The most recent Cochrane Review of mesh for prolapse surgery is blunt – there is little or no evidence that mesh improves outcomes of prolapse surgery over traditional native tissue repair. Indeed, the Cochrane reviewers were so concerned after they reviewed the best available evidence that they recommended mesh surgery should only be performed as part of a properly-run clinical trial with ethics approval. This is an extraordinary position for a product that was easily available and heavily marketed.
The situation is, fortunately, different with tapes for urinary incontinence. Even in Scotland, where all mesh was banned, the final report to the Scottish Independent Review was released earlier this year - after an exhaustive investigation process - and among its conclusions:
“In the case of surgical treatment for SUI, a review of the different sources of evidence has led us to recommend that women must be offered all appropriate treatments (mesh and non-mesh) as well as the information to make informed choices.”
“No surgical procedure is without risk,” says urogynaecologist Professor Malcolm Frazer. “But what is an ‘acceptable’ risk and what is an ‘unacceptable’ risk? This is a critical topic and goes to the heart of this discussion. Everything comes at a price.”
Fortune favours the lily-livered…
I well remember going to a RANZCOG surgical meeting in 2008 and being berated by a ‘mesh expert’ that because I didn’t use mesh in prolapse surgery, I was a ‘late adopter’ who was denying women the best treatment. It was a shock to be told this at the time, but I held firm and am very glad that, ultimately, I opted not to use mesh in prolapse surgery.
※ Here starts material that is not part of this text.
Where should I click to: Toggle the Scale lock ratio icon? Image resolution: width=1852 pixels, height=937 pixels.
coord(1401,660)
There was a pervading sense in the media (and social media especially) that ‘the profession’ had let some of the most vulnerable women in Australia down. One of my first actions as RANZCOG President was to issue an apology to women who had adverse outcomes from mesh surgery. Because of my profile in mesh surgery, I am now asked to assess women who have had mesh surgery and are worried about their long-term fate.
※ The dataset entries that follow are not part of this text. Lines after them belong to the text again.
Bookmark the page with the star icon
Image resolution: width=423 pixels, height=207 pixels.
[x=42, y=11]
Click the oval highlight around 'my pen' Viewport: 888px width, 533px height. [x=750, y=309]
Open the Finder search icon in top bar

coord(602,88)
The Senate Inquiry is due to report at the end of this year. By the time you read this, I will have appeared before the Inquiry to give evidence as College President. RANZCOG is one of the last groups to give evidence, and I’m definitely not looking forward to it.
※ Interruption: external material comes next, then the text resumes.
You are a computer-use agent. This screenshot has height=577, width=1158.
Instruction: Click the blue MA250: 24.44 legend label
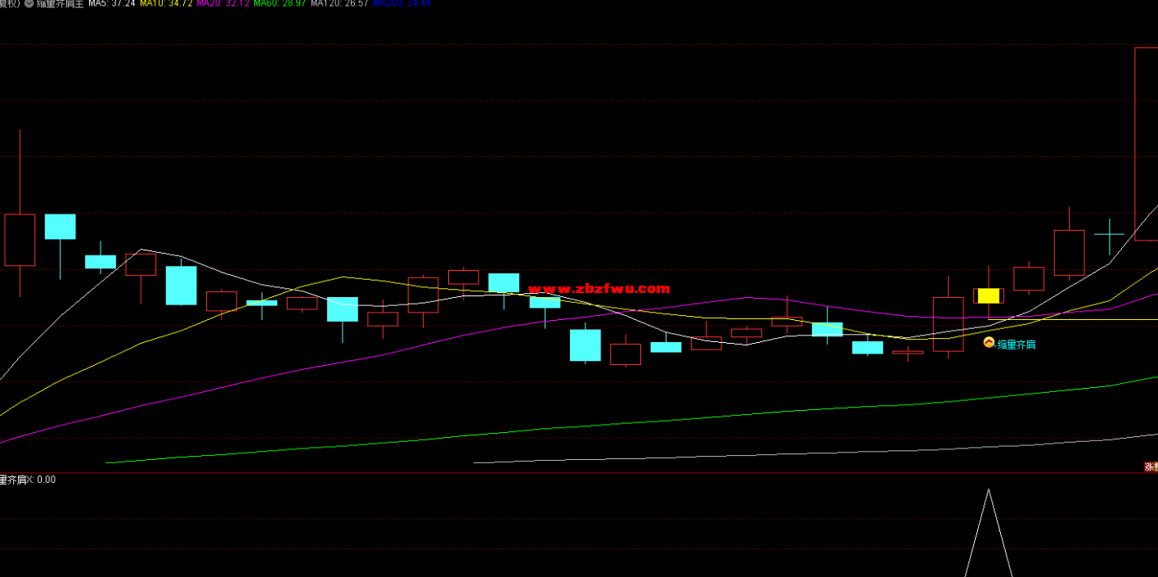coord(401,4)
Hopefully, though, out of the entire 15 year saga, improvements will arise in the way medical implantables are released to the market, how their use is taught to doctors, and how their long-term outcomes are monitored.
“If a simple and safe surgical method of treatment wasn’t quite as ‘good’ at fixing the problem, how do we trade off the simplicity - and lack of patient morbidity - against the lesser effectiveness?” asks Malcolm Frazer. “What tools can be used to perform such a balancing act? How ‘less effective’ is it allowed to be before a technique is discredited and we say, ‘it’s not worth it’? Are there worse things following a pelvic floor repair than failure?